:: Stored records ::
══════════
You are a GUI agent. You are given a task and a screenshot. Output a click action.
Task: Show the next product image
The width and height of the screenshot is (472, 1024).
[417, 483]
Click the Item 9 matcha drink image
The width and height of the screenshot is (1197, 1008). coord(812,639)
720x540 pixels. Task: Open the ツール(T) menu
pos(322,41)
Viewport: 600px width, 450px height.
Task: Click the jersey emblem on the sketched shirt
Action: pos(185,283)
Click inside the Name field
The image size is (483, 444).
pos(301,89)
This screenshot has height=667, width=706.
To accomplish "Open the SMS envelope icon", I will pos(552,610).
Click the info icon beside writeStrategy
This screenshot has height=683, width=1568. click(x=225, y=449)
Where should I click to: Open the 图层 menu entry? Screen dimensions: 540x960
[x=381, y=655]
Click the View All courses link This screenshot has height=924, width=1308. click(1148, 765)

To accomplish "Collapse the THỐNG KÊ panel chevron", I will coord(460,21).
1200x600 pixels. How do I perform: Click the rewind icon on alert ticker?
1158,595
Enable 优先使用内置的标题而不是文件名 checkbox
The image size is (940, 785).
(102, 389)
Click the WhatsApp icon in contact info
══════════
:: INSTRUCTIONS TO FOLLOW ::
The entries above are to be restated word for word.

:: TASK OUTPUT ::
You are a GUI agent. You are given a task and a screenshot. Output a click action.
Task: Show the next product image
The width and height of the screenshot is (472, 1024).
[417, 483]
Click the Item 9 matcha drink image
The width and height of the screenshot is (1197, 1008). coord(812,639)
720x540 pixels. Task: Open the ツール(T) menu
pos(322,41)
Viewport: 600px width, 450px height.
Task: Click the jersey emblem on the sketched shirt
Action: pos(185,283)
Click inside the Name field
The image size is (483, 444).
pos(301,89)
This screenshot has height=667, width=706.
To accomplish "Open the SMS envelope icon", I will pos(552,610).
Click the info icon beside writeStrategy
This screenshot has height=683, width=1568. click(x=225, y=449)
Where should I click to: Open the 图层 menu entry? Screen dimensions: 540x960
[x=381, y=655]
Click the View All courses link This screenshot has height=924, width=1308. click(1148, 765)

To accomplish "Collapse the THỐNG KÊ panel chevron", I will coord(460,21).
1200x600 pixels. How do I perform: Click the rewind icon on alert ticker?
1158,595
Enable 优先使用内置的标题而不是文件名 checkbox
The image size is (940, 785).
(102, 389)
Click the WhatsApp icon in contact info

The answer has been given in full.